*Supplied information:*
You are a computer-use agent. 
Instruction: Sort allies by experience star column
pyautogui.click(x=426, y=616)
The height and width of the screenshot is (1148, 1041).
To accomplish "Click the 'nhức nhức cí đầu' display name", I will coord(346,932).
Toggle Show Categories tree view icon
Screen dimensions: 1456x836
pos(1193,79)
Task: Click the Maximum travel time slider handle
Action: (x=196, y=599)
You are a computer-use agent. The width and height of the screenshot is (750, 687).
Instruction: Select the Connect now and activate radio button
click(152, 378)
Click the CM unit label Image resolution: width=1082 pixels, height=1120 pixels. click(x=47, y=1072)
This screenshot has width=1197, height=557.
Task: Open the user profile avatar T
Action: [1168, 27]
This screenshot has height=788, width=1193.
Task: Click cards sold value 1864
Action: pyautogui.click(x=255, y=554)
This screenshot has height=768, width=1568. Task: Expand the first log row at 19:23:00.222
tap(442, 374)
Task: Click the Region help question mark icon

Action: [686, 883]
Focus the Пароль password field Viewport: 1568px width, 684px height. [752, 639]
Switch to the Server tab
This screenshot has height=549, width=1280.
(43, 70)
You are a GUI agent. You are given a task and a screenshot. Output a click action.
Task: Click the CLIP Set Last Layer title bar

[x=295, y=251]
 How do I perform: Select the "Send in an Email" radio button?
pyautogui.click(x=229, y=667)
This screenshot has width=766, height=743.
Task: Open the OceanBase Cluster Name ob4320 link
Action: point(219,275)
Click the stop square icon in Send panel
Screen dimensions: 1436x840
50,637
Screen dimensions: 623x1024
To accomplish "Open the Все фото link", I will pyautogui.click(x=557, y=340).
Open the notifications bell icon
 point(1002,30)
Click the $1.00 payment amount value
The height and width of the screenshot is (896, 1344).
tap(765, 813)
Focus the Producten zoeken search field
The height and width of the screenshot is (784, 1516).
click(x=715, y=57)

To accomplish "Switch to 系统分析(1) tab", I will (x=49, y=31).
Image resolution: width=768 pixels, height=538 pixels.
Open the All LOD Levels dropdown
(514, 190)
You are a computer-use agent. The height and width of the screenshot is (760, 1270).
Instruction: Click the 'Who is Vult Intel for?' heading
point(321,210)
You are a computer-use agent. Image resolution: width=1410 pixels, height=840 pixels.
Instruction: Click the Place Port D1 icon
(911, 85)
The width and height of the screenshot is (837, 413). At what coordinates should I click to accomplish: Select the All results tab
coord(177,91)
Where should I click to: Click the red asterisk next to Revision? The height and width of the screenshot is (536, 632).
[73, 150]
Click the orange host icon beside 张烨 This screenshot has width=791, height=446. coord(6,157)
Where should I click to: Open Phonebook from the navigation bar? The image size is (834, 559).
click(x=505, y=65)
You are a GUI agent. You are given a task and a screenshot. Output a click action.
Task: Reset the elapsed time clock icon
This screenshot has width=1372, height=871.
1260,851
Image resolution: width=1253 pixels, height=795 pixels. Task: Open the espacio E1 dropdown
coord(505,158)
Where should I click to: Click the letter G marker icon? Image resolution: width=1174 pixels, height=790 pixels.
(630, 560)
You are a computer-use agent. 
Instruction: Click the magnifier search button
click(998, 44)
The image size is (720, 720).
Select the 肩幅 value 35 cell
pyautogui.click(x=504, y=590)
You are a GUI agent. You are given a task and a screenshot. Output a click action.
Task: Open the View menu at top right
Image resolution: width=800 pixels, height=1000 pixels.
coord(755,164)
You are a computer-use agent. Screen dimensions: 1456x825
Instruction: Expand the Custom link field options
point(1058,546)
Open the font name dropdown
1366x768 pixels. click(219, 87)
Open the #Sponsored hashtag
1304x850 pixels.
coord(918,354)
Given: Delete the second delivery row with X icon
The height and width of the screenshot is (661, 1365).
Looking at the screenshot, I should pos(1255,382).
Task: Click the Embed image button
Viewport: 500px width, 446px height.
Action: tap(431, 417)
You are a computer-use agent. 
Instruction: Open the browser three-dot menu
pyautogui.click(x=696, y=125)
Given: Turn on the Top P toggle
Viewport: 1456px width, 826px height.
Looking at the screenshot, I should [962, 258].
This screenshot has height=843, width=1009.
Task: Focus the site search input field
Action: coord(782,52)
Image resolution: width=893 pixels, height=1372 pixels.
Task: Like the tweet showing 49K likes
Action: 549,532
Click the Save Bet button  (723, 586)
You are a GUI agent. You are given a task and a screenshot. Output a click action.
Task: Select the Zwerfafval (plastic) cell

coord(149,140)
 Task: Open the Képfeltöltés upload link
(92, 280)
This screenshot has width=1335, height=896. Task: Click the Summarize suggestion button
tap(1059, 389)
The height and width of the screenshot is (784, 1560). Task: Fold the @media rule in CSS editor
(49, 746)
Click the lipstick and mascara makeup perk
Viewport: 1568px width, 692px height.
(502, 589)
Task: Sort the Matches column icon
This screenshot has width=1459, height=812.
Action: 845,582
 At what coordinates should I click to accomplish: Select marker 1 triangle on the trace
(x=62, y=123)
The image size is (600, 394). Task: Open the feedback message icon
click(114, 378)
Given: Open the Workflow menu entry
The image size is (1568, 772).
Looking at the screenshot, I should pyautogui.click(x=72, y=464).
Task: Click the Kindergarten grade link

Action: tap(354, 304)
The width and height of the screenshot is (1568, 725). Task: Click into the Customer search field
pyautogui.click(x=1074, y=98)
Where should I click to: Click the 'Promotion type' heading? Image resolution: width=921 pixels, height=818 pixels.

*What is asked:*
Render all of the records above as a Markdown table with columns Row and Line, one numbered row per line and no rows for blank lines.

*Solution for this exercise:*
| Row | Line |
|---|---|
| 1 | You are a computer-use agent.  |
| 2 | Instruction: Sort allies by experience star column |
| 3 | pyautogui.click(x=426, y=616) |
| 4 | The height and width of the screenshot is (1148, 1041). |
| 5 | To accomplish "Click the 'nhức nhức cí đầu' display name", I will coord(346,932). |
| 6 | Toggle Show Categories tree view icon |
| 7 | Screen dimensions: 1456x836 |
| 8 | pos(1193,79) |
| 9 | Task: Click the Maximum travel time slider handle |
| 10 | Action: (x=196, y=599) |
| 11 | You are a computer-use agent. The width and height of the screenshot is (750, 687). |
| 12 | Instruction: Select the Connect now and activate radio button |
| 13 | click(152, 378) |
| 14 | Click the CM unit label Image resolution: width=1082 pixels, height=1120 pixels. click(x=47, y=1072) |
| 15 | This screenshot has width=1197, height=557. |
| 16 | Task: Open the user profile avatar T |
| 17 | Action: [1168, 27] |
| 18 | This screenshot has height=788, width=1193. |
| 19 | Task: Click cards sold value 1864 |
| 20 | Action: pyautogui.click(x=255, y=554) |
| 21 | This screenshot has height=768, width=1568. Task: Expand the first log row at 19:23:00.222 |
| 22 | tap(442, 374) |
| 23 | Task: Click the Region help question mark icon |
| 24 | Action: [686, 883] |
| 25 | Focus the Пароль password field Viewport: 1568px width, 684px height. [752, 639] |
| 26 | Switch to the Server tab |
| 27 | This screenshot has height=549, width=1280. |
| 28 | (43, 70) |
| 29 | You are a GUI agent. You are given a task and a screenshot. Output a click action. |
| 30 | Task: Click the CLIP Set Last Layer title bar |
| 31 | [x=295, y=251] |
| 32 |  How do I perform: Select the "Send in an Email" radio button? |
| 33 | pyautogui.click(x=229, y=667) |
| 34 | This screenshot has width=766, height=743. |
| 35 | Task: Open the OceanBase Cluster Name ob4320 link |
| 36 | Action: point(219,275) |
| 37 | Click the stop square icon in Send panel |
| 38 | Screen dimensions: 1436x840 |
| 39 | 50,637 |
| 40 | Screen dimensions: 623x1024 |
| 41 | To accomplish "Open the Все фото link", I will pyautogui.click(x=557, y=340). |
| 42 | Open the notifications bell icon |
| 43 |  point(1002,30) |
| 44 | Click the $1.00 payment amount value |
| 45 | The height and width of the screenshot is (896, 1344). |
| 46 | tap(765, 813) |
| 47 | Focus the Producten zoeken search field |
| 48 | The height and width of the screenshot is (784, 1516). |
| 49 | click(x=715, y=57) |
| 50 | To accomplish "Switch to 系统分析(1) tab", I will (x=49, y=31). |
| 51 | Image resolution: width=768 pixels, height=538 pixels. |
| 52 | Open the All LOD Levels dropdown |
| 53 | (514, 190) |
| 54 | You are a computer-use agent. The height and width of the screenshot is (760, 1270). |
| 55 | Instruction: Click the 'Who is Vult Intel for?' heading |
| 56 | point(321,210) |
| 57 | You are a computer-use agent. Image resolution: width=1410 pixels, height=840 pixels. |
| 58 | Instruction: Click the Place Port D1 icon |
| 59 | (911, 85) |
| 60 | The width and height of the screenshot is (837, 413). At what coordinates should I click to accomplish: Select the All results tab |
| 61 | coord(177,91) |
| 62 | Where should I click to: Click the red asterisk next to Revision? The height and width of the screenshot is (536, 632). |
| 63 | [73, 150] |
| 64 | Click the orange host icon beside 张烨 This screenshot has width=791, height=446. coord(6,157) |
| 65 | Where should I click to: Open Phonebook from the navigation bar? The image size is (834, 559). |
| 66 | click(x=505, y=65) |
| 67 | You are a GUI agent. You are given a task and a screenshot. Output a click action. |
| 68 | Task: Reset the elapsed time clock icon |
| 69 | This screenshot has width=1372, height=871. |
| 70 | 1260,851 |
| 71 | Image resolution: width=1253 pixels, height=795 pixels. Task: Open the espacio E1 dropdown |
| 72 | coord(505,158) |
| 73 | Where should I click to: Click the letter G marker icon? Image resolution: width=1174 pixels, height=790 pixels. |
| 74 | (630, 560) |
| 75 | You are a computer-use agent.  |
| 76 | Instruction: Click the magnifier search button |
| 77 | click(998, 44) |
| 78 | The image size is (720, 720). |
| 79 | Select the 肩幅 value 35 cell |
| 80 | pyautogui.click(x=504, y=590) |
| 81 | You are a GUI agent. You are given a task and a screenshot. Output a click action. |
| 82 | Task: Open the View menu at top right |
| 83 | Image resolution: width=800 pixels, height=1000 pixels. |
| 84 | coord(755,164) |
| 85 | You are a computer-use agent. Screen dimensions: 1456x825 |
| 86 | Instruction: Expand the Custom link field options |
| 87 | point(1058,546) |
| 88 | Open the font name dropdown |
| 89 | 1366x768 pixels. click(219, 87) |
| 90 | Open the #Sponsored hashtag |
| 91 | 1304x850 pixels. |
| 92 | coord(918,354) |
| 93 | Given: Delete the second delivery row with X icon |
| 94 | The height and width of the screenshot is (661, 1365). |
| 95 | Looking at the screenshot, I should pos(1255,382). |
| 96 | Task: Click the Embed image button |
| 97 | Viewport: 500px width, 446px height. |
| 98 | Action: tap(431, 417) |
| 99 | You are a computer-use agent.  |
| 100 | Instruction: Open the browser three-dot menu |
| 101 | pyautogui.click(x=696, y=125) |
| 102 | Given: Turn on the Top P toggle |
| 103 | Viewport: 1456px width, 826px height. |
| 104 | Looking at the screenshot, I should [962, 258]. |
| 105 | This screenshot has height=843, width=1009. |
| 106 | Task: Focus the site search input field |
| 107 | Action: coord(782,52) |
| 108 | Image resolution: width=893 pixels, height=1372 pixels. |
| 109 | Task: Like the tweet showing 49K likes |
| 110 | Action: 549,532 |
| 111 | Click the Save Bet button  (723, 586) |
| 112 | You are a GUI agent. You are given a task and a screenshot. Output a click action. |
| 113 | Task: Select the Zwerfafval (plastic) cell |
| 114 | coord(149,140) |
| 115 |  Task: Open the Képfeltöltés upload link |
| 116 | (92, 280) |
| 117 | This screenshot has width=1335, height=896. Task: Click the Summarize suggestion button |
| 118 | tap(1059, 389) |
| 119 | The height and width of the screenshot is (784, 1560). Task: Fold the @media rule in CSS editor |
| 120 | (49, 746) |
| 121 | Click the lipstick and mascara makeup perk |
| 122 | Viewport: 1568px width, 692px height. |
| 123 | (502, 589) |
| 124 | Task: Sort the Matches column icon |
| 125 | This screenshot has width=1459, height=812. |
| 126 | Action: 845,582 |
| 127 |  At what coordinates should I click to accomplish: Select marker 1 triangle on the trace |
| 128 | (x=62, y=123) |
| 129 | The image size is (600, 394). Task: Open the feedback message icon |
| 130 | click(114, 378) |
| 131 | Given: Open the Workflow menu entry |
| 132 | The image size is (1568, 772). |
| 133 | Looking at the screenshot, I should pyautogui.click(x=72, y=464). |
| 134 | Task: Click the Kindergarten grade link |
| 135 | Action: tap(354, 304) |
| 136 | The width and height of the screenshot is (1568, 725). Task: Click into the Customer search field |
| 137 | pyautogui.click(x=1074, y=98) |
| 138 | Where should I click to: Click the 'Promotion type' heading? Image resolution: width=921 pixels, height=818 pixels. |